Josh Hembrough, a senior in the College of Health and Human Sciences, was walking at 10 months old but still couldn’t form words. When his parents took him to an audiologist, they were told their son was profoundly deaf in both ears.
Josh wore hearing aids until he was 10 years old, when he received a cochlear implant, a surgically implanted electronic device that provides a sense of sound for deaf people.
Josh recalled the exciting moment where he heard for the first time.
“I was simply speechless,” Josh said.
His mother, Karen Hembrough, agreed.
“When the processor was first turned on, I said his name and Josh grinned from ear to ear and said, ‘I hear you!’” Karen said. “Our hearts soared and from that moment, life for Josh did get much better.”
Josh joined multiple sports teams, including baseball, basketball and track. Focusing on hurdles, Josh got onto Purdue’s track team and won a gold medal in Taipei City, Taiwan in 2009. There he set the Deaflympic World Record in the 110-meter hurdles with his time at 14.16 seconds.

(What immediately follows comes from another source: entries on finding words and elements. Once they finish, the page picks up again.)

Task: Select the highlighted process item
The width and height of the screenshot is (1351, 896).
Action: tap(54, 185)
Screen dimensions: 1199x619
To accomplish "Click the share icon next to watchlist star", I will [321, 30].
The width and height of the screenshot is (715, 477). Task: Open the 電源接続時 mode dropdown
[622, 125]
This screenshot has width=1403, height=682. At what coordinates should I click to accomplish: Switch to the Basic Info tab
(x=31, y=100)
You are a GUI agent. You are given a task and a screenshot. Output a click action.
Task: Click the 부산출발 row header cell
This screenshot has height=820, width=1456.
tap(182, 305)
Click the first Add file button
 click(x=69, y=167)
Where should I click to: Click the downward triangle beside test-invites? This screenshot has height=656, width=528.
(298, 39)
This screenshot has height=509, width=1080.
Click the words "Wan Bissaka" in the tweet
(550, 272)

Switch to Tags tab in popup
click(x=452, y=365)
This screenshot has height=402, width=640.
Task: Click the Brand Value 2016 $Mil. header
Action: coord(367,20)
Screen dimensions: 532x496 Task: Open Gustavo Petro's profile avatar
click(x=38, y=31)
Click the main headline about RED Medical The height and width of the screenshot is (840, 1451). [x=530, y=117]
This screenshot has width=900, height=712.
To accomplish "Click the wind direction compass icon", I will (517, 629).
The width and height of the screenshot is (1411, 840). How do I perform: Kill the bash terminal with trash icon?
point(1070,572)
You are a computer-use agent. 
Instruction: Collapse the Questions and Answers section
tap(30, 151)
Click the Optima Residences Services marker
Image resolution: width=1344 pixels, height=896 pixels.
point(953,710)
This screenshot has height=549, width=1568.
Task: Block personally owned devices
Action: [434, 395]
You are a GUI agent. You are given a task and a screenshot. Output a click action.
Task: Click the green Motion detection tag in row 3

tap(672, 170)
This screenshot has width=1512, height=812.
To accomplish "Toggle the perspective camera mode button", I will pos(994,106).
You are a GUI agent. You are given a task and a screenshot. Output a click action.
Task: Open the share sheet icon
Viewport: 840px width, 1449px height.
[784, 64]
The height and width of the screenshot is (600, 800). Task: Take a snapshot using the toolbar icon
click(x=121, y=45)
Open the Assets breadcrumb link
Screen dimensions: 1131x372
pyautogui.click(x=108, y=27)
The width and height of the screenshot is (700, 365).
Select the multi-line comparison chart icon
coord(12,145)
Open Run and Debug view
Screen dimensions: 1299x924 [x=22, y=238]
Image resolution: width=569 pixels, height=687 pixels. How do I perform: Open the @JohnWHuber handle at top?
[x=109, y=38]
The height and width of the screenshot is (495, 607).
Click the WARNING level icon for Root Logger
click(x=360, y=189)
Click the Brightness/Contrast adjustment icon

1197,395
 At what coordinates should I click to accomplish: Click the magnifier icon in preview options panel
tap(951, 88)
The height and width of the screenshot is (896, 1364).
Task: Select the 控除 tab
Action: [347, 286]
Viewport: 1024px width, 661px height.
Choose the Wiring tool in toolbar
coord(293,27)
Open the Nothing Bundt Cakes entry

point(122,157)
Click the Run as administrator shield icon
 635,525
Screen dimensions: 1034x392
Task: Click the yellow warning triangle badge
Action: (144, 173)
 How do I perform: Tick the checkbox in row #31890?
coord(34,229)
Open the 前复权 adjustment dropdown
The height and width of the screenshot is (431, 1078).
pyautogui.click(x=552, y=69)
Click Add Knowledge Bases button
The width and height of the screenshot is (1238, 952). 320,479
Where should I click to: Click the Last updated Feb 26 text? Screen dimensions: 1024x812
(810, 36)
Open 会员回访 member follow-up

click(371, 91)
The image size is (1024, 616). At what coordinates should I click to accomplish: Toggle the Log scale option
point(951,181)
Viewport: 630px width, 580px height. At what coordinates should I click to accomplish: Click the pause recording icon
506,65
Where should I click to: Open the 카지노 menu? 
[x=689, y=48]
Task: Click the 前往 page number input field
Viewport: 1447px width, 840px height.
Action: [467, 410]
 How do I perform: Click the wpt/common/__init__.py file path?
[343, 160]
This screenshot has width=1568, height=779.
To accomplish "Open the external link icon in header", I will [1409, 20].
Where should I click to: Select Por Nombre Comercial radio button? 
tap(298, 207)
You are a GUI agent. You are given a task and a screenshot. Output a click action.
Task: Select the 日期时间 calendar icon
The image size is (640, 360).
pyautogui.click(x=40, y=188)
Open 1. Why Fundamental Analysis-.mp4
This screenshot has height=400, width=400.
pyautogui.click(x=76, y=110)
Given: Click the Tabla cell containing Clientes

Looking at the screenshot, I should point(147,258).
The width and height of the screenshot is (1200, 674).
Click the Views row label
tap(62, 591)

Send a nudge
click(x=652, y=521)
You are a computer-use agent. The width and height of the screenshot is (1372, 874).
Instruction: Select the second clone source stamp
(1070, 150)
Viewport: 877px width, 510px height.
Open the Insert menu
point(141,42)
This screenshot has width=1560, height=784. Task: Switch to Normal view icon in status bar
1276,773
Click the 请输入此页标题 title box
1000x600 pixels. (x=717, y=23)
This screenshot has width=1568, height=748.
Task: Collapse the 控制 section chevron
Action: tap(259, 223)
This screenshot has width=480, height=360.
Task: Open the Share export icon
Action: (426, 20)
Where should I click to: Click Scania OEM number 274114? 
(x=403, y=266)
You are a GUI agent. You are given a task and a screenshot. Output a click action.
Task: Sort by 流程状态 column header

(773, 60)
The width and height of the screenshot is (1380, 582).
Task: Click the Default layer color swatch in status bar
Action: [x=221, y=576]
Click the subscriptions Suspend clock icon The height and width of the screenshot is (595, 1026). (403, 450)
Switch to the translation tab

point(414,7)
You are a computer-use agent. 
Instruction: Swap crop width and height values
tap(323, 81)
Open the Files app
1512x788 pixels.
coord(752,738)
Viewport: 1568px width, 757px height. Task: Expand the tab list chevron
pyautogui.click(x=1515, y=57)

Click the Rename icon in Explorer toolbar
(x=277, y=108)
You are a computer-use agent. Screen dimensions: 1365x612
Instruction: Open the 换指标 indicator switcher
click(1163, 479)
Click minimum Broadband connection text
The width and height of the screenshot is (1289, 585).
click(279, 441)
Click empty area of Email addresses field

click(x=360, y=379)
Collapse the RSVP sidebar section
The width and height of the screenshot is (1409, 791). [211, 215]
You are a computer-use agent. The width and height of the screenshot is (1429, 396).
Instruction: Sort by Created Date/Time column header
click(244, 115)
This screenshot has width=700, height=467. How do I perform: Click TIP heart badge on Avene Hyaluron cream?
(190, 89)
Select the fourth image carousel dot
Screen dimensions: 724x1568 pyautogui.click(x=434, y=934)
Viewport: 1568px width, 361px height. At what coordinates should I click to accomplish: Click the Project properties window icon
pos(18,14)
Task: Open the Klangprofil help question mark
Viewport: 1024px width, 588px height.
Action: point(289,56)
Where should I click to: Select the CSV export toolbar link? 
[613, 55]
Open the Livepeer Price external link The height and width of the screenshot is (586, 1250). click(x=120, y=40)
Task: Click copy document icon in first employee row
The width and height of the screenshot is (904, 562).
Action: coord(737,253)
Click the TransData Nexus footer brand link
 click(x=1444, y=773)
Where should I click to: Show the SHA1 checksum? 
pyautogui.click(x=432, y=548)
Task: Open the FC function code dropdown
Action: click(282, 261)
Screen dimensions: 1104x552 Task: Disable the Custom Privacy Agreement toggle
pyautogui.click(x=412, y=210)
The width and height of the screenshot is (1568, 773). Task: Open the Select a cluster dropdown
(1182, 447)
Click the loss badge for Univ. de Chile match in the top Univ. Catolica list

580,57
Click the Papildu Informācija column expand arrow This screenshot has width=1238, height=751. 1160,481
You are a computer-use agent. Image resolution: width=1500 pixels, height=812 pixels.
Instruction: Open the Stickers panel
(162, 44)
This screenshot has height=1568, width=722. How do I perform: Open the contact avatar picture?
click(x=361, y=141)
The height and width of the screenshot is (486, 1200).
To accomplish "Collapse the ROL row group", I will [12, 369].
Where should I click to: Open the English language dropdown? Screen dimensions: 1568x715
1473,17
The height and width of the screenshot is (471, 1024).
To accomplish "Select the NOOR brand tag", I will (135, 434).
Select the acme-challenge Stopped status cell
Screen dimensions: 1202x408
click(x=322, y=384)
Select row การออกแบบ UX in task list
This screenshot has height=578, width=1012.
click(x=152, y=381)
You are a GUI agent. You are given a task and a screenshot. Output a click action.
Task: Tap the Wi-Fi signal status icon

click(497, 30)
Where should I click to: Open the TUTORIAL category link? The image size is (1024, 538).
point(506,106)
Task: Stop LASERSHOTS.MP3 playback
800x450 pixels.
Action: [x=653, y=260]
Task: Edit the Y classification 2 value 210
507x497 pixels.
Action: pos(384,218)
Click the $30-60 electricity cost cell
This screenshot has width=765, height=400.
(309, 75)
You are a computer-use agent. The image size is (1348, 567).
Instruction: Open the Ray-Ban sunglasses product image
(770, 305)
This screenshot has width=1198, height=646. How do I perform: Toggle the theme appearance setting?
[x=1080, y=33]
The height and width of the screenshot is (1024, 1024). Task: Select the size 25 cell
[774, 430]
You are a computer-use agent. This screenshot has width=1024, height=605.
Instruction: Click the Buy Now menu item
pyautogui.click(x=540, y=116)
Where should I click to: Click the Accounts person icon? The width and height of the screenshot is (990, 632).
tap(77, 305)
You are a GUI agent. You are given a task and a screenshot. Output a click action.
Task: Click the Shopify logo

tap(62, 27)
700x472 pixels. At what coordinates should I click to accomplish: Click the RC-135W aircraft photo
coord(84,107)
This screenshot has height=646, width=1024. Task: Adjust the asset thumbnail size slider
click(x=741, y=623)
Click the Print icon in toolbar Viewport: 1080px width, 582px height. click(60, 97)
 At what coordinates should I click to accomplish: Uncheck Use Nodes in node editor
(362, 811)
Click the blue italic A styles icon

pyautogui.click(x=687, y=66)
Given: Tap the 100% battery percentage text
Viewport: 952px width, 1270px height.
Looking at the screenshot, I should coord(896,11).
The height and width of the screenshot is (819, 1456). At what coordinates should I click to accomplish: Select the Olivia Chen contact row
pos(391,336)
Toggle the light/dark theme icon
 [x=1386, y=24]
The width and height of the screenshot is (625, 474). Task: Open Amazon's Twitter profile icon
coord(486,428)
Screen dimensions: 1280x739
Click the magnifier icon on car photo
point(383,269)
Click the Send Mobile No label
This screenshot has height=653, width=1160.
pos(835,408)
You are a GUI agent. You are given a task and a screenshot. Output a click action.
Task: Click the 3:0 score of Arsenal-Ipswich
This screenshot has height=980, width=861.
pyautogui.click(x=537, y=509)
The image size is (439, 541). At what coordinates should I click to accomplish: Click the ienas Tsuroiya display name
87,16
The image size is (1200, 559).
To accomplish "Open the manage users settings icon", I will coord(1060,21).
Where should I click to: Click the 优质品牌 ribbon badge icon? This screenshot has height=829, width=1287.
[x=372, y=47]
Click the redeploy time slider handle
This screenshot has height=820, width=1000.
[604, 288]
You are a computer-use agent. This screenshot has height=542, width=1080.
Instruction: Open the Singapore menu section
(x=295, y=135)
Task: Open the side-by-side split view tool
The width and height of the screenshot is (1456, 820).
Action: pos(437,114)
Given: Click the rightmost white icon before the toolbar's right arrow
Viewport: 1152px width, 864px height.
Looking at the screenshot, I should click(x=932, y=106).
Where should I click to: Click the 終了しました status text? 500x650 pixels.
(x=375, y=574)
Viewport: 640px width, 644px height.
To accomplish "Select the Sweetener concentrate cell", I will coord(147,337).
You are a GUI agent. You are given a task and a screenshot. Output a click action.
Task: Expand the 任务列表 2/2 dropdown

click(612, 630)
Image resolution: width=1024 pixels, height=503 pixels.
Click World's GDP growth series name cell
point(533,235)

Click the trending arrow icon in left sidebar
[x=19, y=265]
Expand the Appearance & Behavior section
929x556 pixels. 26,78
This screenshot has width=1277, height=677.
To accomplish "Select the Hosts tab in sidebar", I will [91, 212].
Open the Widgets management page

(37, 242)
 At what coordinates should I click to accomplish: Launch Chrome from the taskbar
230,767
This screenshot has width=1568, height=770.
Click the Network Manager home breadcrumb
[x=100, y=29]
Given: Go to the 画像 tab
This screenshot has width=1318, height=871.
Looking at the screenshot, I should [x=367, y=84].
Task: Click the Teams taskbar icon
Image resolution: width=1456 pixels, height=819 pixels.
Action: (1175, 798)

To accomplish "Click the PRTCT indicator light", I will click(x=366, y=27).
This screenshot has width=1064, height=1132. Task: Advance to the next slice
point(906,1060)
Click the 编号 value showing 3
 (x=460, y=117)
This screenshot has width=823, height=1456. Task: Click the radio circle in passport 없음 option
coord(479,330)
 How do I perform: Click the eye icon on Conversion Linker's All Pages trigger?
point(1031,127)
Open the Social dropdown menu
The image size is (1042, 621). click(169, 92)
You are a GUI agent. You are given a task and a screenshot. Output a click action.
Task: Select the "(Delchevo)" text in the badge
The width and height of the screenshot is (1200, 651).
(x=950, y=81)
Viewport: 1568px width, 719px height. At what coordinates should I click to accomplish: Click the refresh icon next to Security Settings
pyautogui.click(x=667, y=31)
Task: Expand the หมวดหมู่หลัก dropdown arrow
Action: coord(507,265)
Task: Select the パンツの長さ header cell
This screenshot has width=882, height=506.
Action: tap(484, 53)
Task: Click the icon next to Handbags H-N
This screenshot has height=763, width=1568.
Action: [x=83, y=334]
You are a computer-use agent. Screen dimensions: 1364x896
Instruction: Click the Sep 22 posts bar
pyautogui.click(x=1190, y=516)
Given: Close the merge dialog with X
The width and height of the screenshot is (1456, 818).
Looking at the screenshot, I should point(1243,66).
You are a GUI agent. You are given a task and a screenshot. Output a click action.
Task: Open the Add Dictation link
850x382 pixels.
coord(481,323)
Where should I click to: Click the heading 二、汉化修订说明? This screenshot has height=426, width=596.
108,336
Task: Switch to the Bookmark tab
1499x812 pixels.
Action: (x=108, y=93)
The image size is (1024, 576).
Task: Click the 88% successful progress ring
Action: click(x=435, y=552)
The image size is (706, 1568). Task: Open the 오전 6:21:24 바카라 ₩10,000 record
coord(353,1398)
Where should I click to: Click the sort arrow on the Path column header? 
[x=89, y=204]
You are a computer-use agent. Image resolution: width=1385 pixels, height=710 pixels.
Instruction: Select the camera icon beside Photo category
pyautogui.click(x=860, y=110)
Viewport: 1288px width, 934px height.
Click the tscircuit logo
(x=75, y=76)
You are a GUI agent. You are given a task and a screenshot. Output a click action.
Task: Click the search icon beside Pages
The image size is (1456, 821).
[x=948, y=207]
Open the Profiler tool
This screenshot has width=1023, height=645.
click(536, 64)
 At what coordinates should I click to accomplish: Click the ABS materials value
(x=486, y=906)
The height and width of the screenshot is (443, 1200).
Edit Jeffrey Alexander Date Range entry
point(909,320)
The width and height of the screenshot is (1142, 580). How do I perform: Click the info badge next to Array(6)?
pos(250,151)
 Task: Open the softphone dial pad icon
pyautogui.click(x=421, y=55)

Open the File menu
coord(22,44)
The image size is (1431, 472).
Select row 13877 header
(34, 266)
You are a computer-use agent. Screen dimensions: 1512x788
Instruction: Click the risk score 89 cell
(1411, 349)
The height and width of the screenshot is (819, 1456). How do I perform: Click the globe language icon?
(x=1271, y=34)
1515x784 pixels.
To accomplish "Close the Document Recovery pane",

Purdue assistant coach for jumps and short hurdles Myron McClure said Josh works hard both in the classroom and on the track.
“He never has let his disability affect his ability to be successful,” McClure said. “Josh is one of the most unselfish athletes I have ever met, given his success.”
When Josh attends class, he uses Communication Access Realtime Translation. This is a system on his computer that hears what the teacher says in class and types it so he can read it if he doesn’t hear it.
“It’s funny because sometimes a professor will say a joke in class and everyone will laugh but I won’t know what they said until I read it, so I laugh after everyone else,” Josh said.
He also admitted to occasionally taking off his implant when someone was talking and he didn’t want to hear them anymore.
“I just smile and nod so they think I know what they’re saying but really I can’t hear them,” Josh said.
Now Josh is student teaching at West Lafayette Junior/Senior High School and said his lip-reading ability is helpful when students are talking while he’s teaching.
Josh said his advice to people dealing with disabilities is to never give up.
“Sometimes bad things happen so they can put you on the right path that leads to opportunities you never thought possible,” he said.